ASSOCIATED PRESS / MAY 2
                                A California condor named Hope, a species ambassador, poses for a photo at the Los Angeles Zoo. California condors are trapped in a cycle of life and death. The latest breeding efforts to boost the population of North America’s largest land bird an endangered species where there are only several hundred in the wild come as the avian flu has already killed 20 birds this year.

ASSOCIATED PRESS / MAY 2

A California condor named Hope, a species ambassador, poses for a photo at the Los Angeles Zoo. California condors are trapped in a cycle of life and death. The latest breeding efforts to boost the population of North America’s largest land bird an endangered species where there are only several hundred in the wild come as the avian flu has already killed 20 birds this year.

LOS ANGELES >> California condors will receive a vaccine for a deadly strain of avian influenza that threatens to wipe out the already critically endangered vulture species, federal officials said Tuesday.

The U.S. Department of Agriculture’s Animal and Plant Health Inspection Service granted emergency approval for use of the vaccine after more than a dozen condors recently died from the bird flu, known as H5N1.

There are fewer than 350 California condors in the wild, in flocks that span from the Pacific Northwest to Baja California, Mexico.

Work instruction A:
According to the condor article, which agency granted emergency approval for the vaccine?
Work instruction B:
List every name the condor article uses for the disease that is killing the birds.
Work instruction C:
Write out the stretch of the condor article from "The U.S. Department" through "Baja California, Mexico.".

Given information:
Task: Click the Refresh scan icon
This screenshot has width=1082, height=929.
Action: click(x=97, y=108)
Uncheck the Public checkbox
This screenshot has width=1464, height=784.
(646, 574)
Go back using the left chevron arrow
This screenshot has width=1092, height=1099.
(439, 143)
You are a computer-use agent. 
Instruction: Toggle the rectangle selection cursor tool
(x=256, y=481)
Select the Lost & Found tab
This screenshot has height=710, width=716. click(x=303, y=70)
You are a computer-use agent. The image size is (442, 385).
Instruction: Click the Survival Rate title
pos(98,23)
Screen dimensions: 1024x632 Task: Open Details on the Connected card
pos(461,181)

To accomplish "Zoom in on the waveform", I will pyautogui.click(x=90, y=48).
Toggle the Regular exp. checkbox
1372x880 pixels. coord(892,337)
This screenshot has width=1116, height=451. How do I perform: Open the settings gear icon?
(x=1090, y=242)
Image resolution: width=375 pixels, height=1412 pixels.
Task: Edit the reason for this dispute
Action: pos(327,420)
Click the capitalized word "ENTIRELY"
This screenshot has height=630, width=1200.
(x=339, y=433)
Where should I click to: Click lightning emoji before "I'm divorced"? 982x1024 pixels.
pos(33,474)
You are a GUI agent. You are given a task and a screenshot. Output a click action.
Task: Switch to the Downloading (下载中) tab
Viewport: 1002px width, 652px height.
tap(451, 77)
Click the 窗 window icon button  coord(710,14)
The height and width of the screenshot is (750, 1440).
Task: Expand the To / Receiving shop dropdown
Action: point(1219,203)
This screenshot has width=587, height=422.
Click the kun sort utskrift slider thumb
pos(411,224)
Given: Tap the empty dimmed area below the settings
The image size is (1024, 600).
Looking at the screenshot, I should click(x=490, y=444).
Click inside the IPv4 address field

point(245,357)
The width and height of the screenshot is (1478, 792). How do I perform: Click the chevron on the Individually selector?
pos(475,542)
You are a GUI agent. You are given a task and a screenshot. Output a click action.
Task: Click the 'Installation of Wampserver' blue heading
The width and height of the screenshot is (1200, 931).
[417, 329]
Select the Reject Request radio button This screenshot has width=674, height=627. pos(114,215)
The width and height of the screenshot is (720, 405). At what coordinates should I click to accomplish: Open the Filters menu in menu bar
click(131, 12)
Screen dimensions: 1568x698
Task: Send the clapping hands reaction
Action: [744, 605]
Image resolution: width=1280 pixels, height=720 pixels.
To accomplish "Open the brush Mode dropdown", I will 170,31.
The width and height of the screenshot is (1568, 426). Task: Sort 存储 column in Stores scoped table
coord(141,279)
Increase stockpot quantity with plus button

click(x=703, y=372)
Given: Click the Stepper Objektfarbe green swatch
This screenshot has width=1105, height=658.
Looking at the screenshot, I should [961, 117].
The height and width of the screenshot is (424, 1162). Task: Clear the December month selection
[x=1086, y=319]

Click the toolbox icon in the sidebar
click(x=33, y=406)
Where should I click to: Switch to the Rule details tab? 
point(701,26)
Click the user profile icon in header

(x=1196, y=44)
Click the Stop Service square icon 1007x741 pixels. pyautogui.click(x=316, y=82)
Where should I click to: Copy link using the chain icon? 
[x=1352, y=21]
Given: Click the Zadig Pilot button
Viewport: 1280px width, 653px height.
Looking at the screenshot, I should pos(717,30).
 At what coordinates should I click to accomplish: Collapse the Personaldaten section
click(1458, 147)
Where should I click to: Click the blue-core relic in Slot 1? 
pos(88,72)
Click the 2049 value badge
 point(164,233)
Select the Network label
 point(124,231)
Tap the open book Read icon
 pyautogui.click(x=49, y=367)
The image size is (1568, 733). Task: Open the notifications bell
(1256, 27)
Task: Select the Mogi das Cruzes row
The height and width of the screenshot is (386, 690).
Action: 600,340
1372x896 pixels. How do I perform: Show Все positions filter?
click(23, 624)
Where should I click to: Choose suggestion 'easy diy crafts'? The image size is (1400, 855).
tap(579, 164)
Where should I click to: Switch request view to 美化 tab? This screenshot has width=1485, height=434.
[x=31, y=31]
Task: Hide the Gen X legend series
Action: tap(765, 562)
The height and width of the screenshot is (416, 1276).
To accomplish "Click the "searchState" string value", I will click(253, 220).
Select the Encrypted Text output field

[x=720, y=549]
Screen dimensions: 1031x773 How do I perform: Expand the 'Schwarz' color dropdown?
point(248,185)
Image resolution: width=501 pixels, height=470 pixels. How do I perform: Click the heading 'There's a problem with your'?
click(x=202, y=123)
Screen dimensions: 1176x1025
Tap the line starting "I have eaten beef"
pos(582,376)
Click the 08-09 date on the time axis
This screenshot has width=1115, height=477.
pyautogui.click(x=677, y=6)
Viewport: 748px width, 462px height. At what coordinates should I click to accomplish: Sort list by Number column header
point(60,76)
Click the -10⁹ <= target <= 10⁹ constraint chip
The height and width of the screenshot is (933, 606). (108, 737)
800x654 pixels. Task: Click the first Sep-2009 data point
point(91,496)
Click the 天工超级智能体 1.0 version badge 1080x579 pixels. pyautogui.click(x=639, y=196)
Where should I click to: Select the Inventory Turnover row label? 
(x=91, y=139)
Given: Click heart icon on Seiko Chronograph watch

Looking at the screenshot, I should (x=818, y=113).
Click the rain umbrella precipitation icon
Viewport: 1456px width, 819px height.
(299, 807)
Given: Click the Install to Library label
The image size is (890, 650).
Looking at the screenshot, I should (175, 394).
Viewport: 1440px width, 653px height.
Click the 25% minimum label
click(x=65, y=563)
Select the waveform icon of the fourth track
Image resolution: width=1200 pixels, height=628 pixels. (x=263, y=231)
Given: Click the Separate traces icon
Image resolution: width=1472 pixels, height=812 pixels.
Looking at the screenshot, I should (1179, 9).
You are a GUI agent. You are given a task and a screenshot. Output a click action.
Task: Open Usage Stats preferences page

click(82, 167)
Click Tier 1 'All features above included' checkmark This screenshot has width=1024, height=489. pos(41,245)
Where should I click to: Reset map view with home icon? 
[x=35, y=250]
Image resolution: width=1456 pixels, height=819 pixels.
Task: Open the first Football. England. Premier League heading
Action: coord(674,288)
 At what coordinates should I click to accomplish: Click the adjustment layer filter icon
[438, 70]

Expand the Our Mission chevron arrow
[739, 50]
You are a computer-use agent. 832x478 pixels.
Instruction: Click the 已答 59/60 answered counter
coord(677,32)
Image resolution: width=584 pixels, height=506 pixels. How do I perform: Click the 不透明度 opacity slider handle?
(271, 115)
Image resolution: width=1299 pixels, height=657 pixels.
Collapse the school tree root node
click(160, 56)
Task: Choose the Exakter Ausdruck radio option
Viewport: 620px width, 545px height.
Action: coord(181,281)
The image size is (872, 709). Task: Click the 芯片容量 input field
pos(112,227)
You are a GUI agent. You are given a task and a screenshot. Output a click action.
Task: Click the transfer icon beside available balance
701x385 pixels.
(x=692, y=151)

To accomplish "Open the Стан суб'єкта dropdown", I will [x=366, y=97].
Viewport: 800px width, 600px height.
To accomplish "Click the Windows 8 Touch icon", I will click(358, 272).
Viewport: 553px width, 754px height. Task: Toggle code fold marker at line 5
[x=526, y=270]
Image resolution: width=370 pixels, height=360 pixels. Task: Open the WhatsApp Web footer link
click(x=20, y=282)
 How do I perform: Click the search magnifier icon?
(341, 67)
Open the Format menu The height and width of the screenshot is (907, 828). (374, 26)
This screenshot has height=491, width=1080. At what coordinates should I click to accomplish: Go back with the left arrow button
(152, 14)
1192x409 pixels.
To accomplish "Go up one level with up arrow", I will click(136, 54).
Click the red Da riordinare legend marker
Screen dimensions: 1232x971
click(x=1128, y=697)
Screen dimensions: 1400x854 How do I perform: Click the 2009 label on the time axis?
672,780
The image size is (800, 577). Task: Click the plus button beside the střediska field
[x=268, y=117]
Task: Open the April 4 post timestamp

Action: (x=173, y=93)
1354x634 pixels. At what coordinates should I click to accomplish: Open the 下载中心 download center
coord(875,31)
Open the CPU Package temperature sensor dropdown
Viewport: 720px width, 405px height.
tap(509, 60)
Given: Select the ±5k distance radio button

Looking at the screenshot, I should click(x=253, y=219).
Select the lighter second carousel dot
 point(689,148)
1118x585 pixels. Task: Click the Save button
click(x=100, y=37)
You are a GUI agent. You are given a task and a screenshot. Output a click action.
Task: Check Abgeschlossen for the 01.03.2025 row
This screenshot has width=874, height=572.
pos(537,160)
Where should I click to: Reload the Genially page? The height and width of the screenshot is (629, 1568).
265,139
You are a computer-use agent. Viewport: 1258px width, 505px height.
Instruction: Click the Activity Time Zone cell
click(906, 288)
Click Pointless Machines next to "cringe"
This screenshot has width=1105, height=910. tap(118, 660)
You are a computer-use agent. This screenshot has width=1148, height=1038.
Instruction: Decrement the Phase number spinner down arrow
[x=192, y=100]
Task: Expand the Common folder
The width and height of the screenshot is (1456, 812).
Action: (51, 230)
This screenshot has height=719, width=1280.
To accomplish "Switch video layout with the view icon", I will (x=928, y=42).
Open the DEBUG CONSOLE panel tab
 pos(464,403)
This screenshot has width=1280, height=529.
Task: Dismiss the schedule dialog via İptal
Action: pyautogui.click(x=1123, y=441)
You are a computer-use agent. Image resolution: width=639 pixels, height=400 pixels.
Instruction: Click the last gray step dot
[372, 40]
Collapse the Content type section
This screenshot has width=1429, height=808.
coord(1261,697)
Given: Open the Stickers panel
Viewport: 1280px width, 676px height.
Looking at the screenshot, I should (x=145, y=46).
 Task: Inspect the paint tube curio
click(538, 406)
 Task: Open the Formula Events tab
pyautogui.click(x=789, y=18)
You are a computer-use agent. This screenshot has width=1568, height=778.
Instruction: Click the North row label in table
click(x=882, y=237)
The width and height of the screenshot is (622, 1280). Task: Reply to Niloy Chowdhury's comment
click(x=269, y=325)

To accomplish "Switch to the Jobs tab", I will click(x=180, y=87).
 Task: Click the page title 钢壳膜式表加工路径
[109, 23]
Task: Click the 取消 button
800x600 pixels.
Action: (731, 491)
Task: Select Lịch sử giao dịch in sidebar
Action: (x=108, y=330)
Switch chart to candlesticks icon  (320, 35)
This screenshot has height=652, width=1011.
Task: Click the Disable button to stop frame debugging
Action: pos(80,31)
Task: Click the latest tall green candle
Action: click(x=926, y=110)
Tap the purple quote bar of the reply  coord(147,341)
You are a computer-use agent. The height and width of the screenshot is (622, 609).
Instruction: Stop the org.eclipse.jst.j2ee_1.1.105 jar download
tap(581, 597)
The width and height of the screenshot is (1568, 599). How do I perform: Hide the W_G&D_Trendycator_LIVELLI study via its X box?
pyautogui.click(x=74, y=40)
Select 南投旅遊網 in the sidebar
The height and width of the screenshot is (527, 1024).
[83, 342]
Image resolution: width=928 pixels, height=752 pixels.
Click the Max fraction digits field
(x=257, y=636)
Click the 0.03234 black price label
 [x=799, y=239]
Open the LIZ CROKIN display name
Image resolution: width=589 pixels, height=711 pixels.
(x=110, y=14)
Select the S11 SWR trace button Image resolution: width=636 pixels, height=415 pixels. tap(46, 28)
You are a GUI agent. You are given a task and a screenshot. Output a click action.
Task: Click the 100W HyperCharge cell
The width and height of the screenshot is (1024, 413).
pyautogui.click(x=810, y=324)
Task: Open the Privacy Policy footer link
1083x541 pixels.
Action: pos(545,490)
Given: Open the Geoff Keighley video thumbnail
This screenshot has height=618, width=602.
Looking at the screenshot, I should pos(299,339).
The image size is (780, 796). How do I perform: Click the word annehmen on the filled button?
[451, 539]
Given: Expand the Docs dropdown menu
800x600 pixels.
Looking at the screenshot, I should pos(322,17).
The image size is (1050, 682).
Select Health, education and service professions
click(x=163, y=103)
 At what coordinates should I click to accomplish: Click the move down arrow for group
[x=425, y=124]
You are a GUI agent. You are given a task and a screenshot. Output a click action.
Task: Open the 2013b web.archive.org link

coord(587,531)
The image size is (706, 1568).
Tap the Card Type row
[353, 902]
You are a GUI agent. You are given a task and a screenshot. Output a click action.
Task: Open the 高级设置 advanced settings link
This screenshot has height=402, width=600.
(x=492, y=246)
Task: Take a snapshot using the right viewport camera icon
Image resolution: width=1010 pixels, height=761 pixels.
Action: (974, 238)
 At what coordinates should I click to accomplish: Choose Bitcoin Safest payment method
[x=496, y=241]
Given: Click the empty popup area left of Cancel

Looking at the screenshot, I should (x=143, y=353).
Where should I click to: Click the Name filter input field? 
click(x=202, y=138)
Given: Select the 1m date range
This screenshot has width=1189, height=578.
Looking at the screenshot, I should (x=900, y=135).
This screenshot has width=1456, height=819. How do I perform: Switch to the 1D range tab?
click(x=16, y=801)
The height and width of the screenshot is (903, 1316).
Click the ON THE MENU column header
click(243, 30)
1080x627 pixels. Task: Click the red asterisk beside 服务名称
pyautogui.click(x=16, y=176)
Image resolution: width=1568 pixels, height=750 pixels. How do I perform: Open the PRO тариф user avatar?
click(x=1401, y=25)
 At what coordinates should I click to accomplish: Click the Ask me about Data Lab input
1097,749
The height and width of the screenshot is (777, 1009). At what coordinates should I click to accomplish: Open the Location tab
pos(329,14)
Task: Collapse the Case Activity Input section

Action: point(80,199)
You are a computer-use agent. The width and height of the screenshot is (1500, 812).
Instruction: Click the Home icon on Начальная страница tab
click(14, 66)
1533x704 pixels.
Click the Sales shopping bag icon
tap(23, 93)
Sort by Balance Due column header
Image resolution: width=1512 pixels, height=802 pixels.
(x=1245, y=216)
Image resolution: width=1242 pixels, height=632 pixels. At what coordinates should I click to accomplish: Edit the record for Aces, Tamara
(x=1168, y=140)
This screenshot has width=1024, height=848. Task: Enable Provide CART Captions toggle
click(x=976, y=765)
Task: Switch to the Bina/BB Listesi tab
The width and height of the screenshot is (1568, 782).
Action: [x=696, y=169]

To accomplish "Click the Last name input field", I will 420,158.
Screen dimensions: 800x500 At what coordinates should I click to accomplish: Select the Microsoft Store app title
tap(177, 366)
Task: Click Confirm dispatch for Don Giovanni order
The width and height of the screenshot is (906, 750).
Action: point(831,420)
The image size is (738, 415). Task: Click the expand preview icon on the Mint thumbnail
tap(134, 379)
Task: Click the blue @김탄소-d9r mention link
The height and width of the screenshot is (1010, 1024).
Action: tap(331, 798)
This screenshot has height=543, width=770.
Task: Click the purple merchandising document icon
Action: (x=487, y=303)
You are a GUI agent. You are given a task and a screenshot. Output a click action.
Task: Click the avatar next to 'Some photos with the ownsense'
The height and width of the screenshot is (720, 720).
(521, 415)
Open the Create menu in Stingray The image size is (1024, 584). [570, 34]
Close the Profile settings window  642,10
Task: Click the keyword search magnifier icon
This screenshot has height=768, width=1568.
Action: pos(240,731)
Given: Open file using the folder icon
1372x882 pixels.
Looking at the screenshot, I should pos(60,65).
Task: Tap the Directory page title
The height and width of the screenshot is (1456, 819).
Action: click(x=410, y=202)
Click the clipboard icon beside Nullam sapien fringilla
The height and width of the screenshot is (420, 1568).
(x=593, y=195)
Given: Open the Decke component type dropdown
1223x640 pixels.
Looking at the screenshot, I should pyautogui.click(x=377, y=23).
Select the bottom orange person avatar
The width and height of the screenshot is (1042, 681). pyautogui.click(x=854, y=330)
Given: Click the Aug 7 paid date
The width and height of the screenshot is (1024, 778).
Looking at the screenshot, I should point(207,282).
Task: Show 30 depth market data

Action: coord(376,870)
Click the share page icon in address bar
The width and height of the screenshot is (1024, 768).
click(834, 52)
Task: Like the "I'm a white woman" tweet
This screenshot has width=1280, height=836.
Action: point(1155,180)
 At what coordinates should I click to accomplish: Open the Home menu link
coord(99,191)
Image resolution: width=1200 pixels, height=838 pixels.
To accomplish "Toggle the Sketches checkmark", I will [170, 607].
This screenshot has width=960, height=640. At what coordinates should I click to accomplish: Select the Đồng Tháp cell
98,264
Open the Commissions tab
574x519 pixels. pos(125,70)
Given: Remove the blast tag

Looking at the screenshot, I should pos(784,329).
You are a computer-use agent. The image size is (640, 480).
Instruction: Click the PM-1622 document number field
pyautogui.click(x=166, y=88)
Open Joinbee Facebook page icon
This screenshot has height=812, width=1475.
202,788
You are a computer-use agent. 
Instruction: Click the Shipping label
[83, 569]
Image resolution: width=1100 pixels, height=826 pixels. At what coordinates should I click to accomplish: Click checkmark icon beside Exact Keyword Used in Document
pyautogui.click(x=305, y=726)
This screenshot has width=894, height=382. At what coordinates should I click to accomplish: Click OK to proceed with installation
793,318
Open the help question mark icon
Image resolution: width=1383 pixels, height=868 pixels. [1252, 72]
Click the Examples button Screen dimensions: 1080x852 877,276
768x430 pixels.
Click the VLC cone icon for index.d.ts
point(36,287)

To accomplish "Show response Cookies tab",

Your response A:
The U.S. Department of Agriculture’s Animal and Plant Health Inspection Service.

Your response B:
avian flu, avian influenza, bird flu, H5N1

Your response C:
The U.S. Department of Agriculture’s Animal and Plant Health Inspection Service granted emergency approval for use of the vaccine after more than a dozen condors recently died from the bird flu, known as H5N1.

There are fewer than 350 California condors in the wild, in flocks that span from the Pacific Northwest to Baja California, Mexico.